冷え性さんが料理に活用したい調味料とスパイス
ここまでご紹介してきた冷え対策をまとめると、以下のようになります。
- 筋肉量維持のためにも、タンパク質を積極的に摂取する
- 腸内環境を整える発酵食品を摂取する
- 玄米、全粒粉のパン、黒胡麻、豆類、小魚など、丸ごと食べられる食品を摂取する
- スパイスや調味料を上手に使う
- 水分は温かいもの、または常温で
- 身体を温める食べ物と冷やす食べ物を知り、温かい食べ物を積極的に摂取する
中でも、スパイスや調味料は一品としてではなく、ちょい足しや料理のアクセントとして手軽に身体を温められます。昔から調味料としてよく使われているみそ・からし・酢・黒砂糖などのほか、以下のようなスパイスを積極的に採り入れましょう。
- 唐辛子
- 辛味成分カプサイシンが血流を良くし、体温を上昇させる
- 高い発汗作用がある
- 生姜
- 加熱すると、辛味成分ジンゲオールがショウガオールに変わる
- 発汗を促す働きがあり、末端部分まで血液をゆきわたらせる
- 胡椒
- 辛味成分ピペリンは新陳代謝を活発にし、血液循環をよくし、代謝を上げる
- 山椒
- 辛味成分サンショオールは、新陳代謝を活発にし、とくにお腹を温める
- 桂皮(シナモン)
- 末梢血管の拡張作用があり、血行を改善する
- 発汗作用、殺菌作用がある
- 八角
- 喉の炎症をおさえ、冷え性の緩和や消化促進作用をもたらす
生姜が身体を温めることは古くから経験則的に知られていましたが、近年では研究によって実際に含まれる辛味成分のショウガオール、ジンゲオールが身体を温める効果を持つことがわかってきました。紅茶にジンジャーパウダーを入れたり、チューブのしょうがを入れたり、生の生姜をすりおろして入れたりすると、手軽に摂取できます。

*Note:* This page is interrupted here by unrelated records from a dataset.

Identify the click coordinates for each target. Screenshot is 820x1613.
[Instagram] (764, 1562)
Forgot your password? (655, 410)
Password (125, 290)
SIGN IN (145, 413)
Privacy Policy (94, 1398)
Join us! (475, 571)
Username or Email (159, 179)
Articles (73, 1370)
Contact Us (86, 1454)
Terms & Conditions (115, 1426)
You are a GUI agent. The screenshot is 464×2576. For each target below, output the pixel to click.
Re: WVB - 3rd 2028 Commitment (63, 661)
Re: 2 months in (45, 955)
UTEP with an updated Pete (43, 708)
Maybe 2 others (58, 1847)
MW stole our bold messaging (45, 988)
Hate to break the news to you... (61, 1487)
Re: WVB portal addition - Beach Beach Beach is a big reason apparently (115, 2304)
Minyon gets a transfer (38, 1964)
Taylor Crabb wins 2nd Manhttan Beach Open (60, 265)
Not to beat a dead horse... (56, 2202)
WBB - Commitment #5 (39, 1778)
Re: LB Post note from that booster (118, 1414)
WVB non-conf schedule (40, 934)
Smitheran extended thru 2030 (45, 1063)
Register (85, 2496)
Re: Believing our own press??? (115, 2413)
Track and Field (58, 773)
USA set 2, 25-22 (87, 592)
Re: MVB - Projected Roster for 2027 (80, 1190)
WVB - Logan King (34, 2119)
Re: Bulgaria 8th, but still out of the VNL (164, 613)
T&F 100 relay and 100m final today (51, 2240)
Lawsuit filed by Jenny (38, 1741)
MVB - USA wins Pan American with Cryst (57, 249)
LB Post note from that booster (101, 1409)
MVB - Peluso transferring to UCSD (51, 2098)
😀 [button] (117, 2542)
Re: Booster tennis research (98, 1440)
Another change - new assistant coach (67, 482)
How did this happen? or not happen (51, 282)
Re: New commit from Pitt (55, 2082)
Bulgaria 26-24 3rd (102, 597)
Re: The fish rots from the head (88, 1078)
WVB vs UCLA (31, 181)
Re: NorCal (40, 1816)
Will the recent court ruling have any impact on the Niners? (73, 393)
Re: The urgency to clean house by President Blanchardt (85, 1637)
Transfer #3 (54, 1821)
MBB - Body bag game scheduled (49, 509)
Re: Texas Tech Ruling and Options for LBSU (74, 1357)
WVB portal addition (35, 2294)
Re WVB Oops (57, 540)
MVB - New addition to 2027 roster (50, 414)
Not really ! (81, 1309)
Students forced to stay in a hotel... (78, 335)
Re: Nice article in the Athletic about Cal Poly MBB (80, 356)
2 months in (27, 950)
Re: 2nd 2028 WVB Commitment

他にも、紅茶にシナモンをふりかけたり、そばやうどんに七味唐辛子をふりかけたりするのも身体を温めるのにはおすすめです。ぜひ、冷え改善にスパイスを上手に取り入れてみてください。
おわりに:冷え性さんには、温かいものや寒い地方で採れる食材、スパイスがおすすめ
身体を冷やさないための大原則として、冷えたものをなるべく摂らない、ということが挙げられます。アイスやビールなどの冷えた飲食物はできるだけ避け、温かい紅茶や日本酒、加熱調理されたものを飲んだり食べたりするようにしましょう。
また、身体を温めてくれる根菜類や発酵食品などを積極的に摂取するのもおすすめです。飲み物にスパイスをちょい足ししたり、身体を温める調味料で料理するようにしたりするのも良いでしょう。